Some of these include securing the communications between LDAP clients and AD controllers by enforcing LDAP server signing and also enabling Extended Protection for Authentication (EPA). The Microsoft 365 Defender Research team has also detailed how these attacks work to make system admins learn better.
Mitigating Against KrbRelayUp Attacks
Right after discovering the KrbRelayUp flaw, a security researcher named Mor Davidovich has released a free tool to dig through the vulnerable systems – just making it easy for threat actors to exploit target systems. Davidovich’s tool will let attackers gain SYSTEM privileges on Windows systems with default configurations, which works on not just KrbRelay exploit, but other privilege escalation tools like the SCMUACBypass, PowerMad/SharpMad, Whisker, and ADCSPwn.
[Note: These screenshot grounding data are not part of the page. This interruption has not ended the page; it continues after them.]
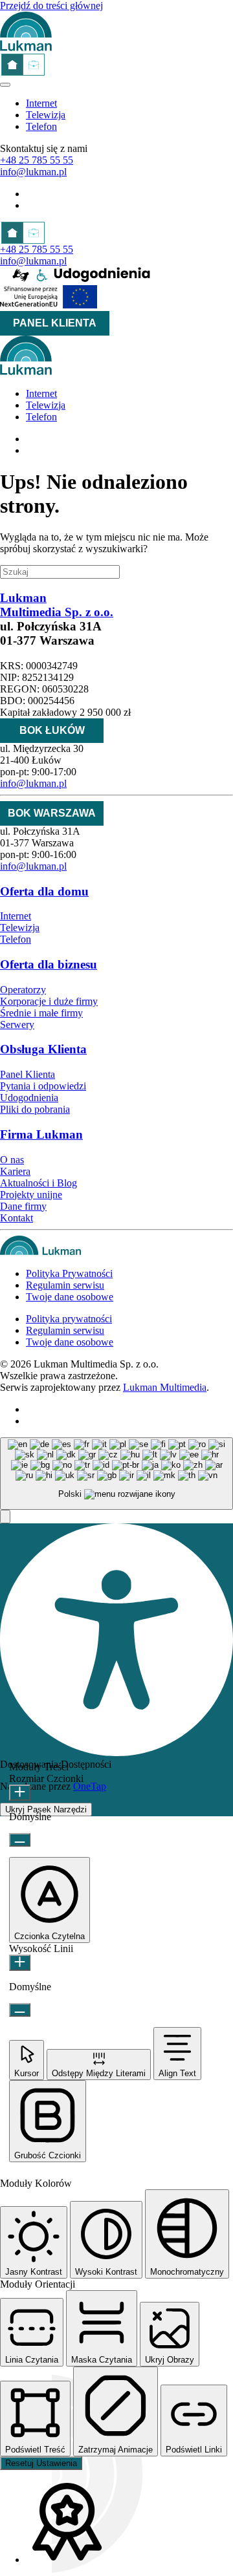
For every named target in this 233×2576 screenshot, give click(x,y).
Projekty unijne (31, 1194)
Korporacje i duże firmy (49, 1001)
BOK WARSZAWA (52, 813)
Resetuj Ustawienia (41, 2463)
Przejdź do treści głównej (51, 5)
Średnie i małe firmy (41, 1012)
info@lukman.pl (33, 171)
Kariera (15, 1171)
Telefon (41, 126)
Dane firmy (23, 1206)
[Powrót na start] (26, 47)
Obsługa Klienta (43, 1049)
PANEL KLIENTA (54, 322)
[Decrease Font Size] (19, 1840)
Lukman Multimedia (164, 1387)
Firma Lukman (41, 1134)
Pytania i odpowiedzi (43, 1085)
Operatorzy (23, 989)
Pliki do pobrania (35, 1109)
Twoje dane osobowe (69, 1296)
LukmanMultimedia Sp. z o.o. (56, 605)
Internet (41, 103)
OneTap (89, 1786)
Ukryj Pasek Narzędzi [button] (46, 1809)
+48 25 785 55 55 (36, 160)
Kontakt (16, 1217)
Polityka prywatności (69, 1318)
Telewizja (45, 114)
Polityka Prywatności (69, 1273)
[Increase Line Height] (19, 1963)
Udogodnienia (29, 1097)
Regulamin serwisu (65, 1285)
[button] (5, 1516)
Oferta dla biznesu (48, 964)
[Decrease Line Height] (19, 2010)
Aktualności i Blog (38, 1182)
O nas (12, 1159)
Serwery (17, 1024)
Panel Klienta (27, 1074)
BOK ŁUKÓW (52, 730)
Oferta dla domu (44, 891)
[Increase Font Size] (19, 1793)
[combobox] (116, 1473)
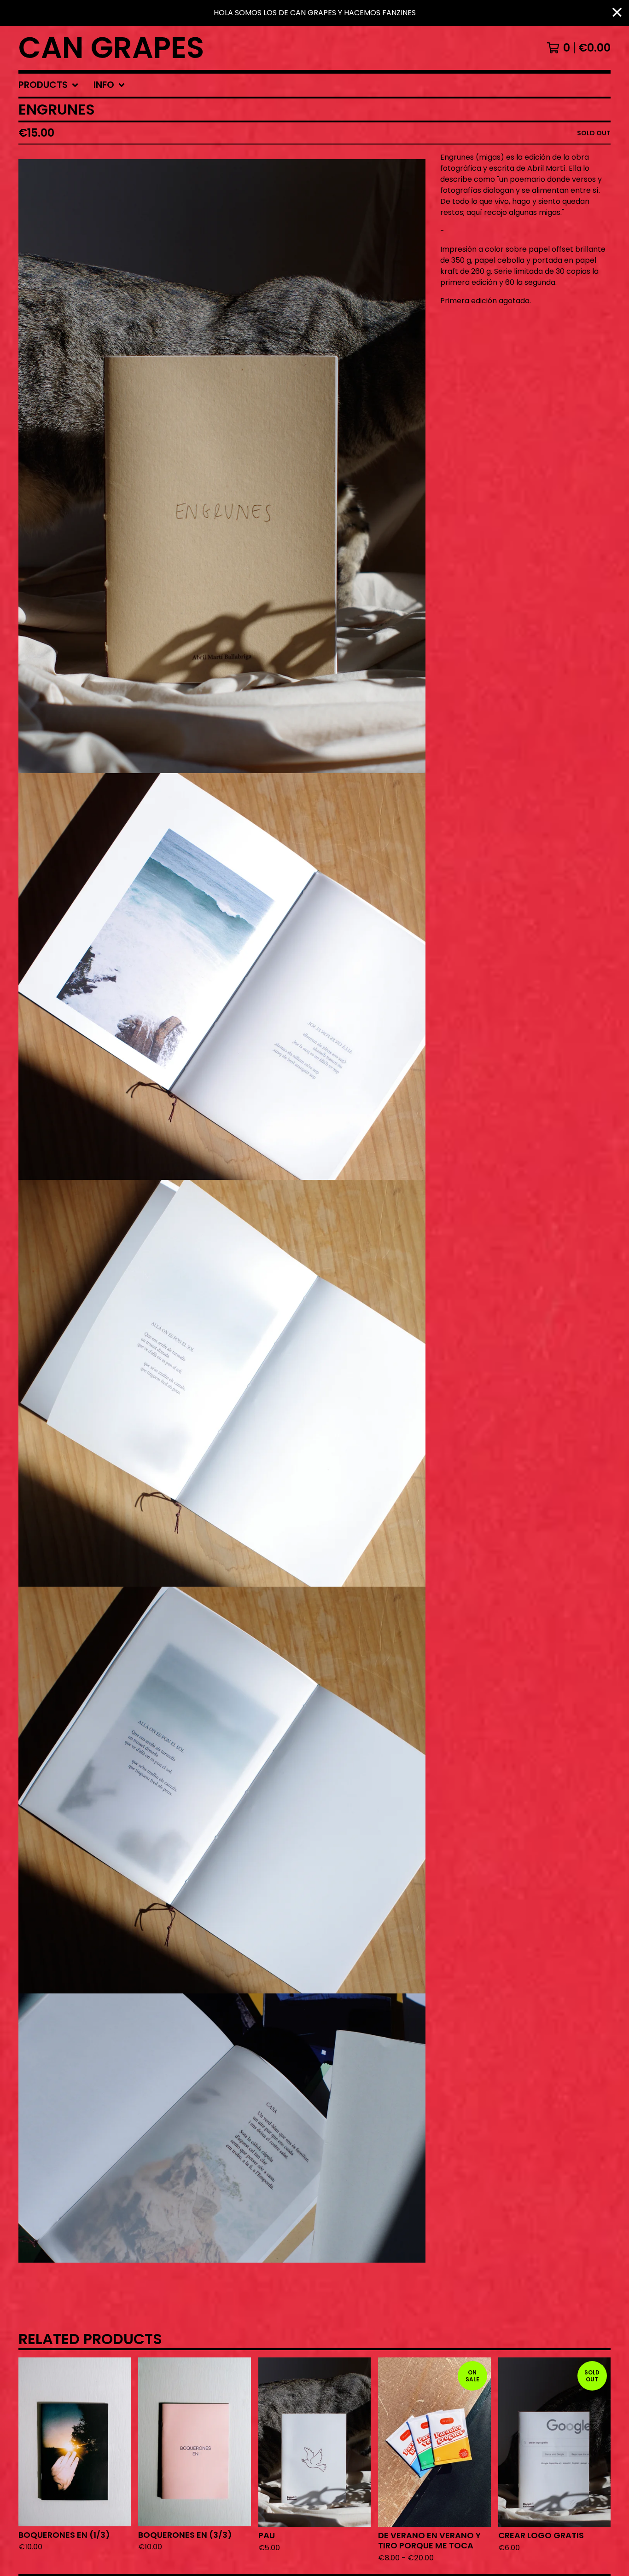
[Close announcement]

He later updated the tool to include a system that hasn’t enforced the LDAP signing. Though Microsoft said this tool doesn’t work for organizations with cloud-based Azure Active Directory environments, attackers compromising the Azure virtual machines in hybrid AD environments can be exploited. Thus, Microsoft has now come up with mitigation guidelines, asking the system admins to secure communications between LDAP clients and Active Directory (AD) domain controllers – by enforcing LDAP server signing and enabling Extended Protection for Authentication (EPA). It’s advised to check the detailed explanation provided by Microsoft 365 Defender Research Team, on how the KrbRelayUp attack works and how to safeguard against it.